Today I had a slightly weird experience. I am not too sure what to make of it. I departed early in the morning on a diesel powered passenger train out of Bern after a F5 slice of pizza for breakfast (it was better than the F25 can of XXXX beer I found last night – that can had been out of Queensland for at least a decade!!). We had a beautiful, clear day and the rumbling train took us through classic postcard scenery of Switzerland, tracing a train preferred route though valleys and across plains with snowcapped mountain backdrops. As the valleys narrowed we were pushed more and more into farmer’s yards and each “clickety click” took us in and out of small farms, and chalets, and firs, and poultry and goats, sheep and cattle. And all very green. I think an indication of ones “Australianness” is how much you notice green fields. I see them everywhere.

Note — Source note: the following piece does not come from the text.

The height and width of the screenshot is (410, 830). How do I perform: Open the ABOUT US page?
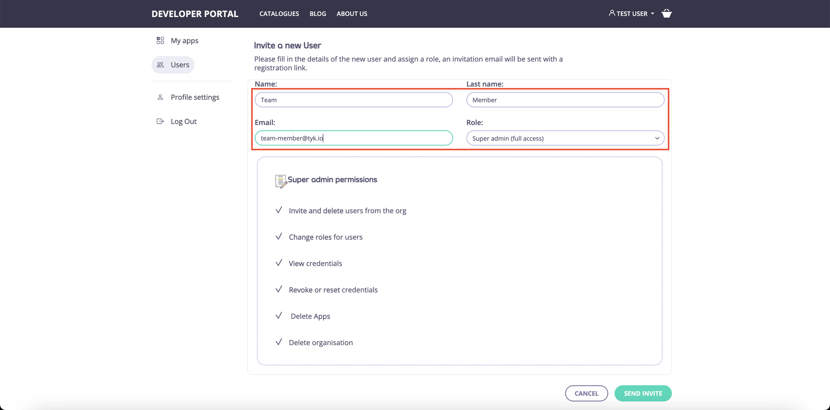click(x=352, y=14)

I had a ticket that said I was on the French TGV so was a little disappointed in Bern to find myself on a more plain and ordinary carriage. Comfortable. But stock standard. A short time after we crossed the Swiss border our train slowed and then stopped. Everyone started to get off. I stayed in my seat – there was no station! We were stopped in the middle of an open meadow, covered in knee deep grass. I was the only remaining passenger before a guard insisted I get my luggage and get off – or risk going back to Bern. I did as I was told.

For about fifteen minutes we all stood in the field. There was a low grass covered rectangular mound that hinted at an earlier platform perhaps. But other than this, a small crowd of fellow passengers (all very relaxed) there was nothing, from horizon to horizon, to suggest this was a other than a normal part of the trip. Conscious of the unseen larks in the sky twittering away I was gazing to the West when to my surprise a TGV slowly slid into view, coming through the grass, around a bend and eventually gliding to a silent stop beside us. I followed what everyone else did and climbed aboard. Once we were seated the TGV quickly took itself to blast speed and we did not stop again until we reached Paris.

That was very bizarre. No marked stop. Open paddock. TGV appearing out of nowhere. All very well if there was no snow or rain. The experience would have been something else if it had not been a beautiful day. I could see nothing on the map that shows where we stopped. Bizarre.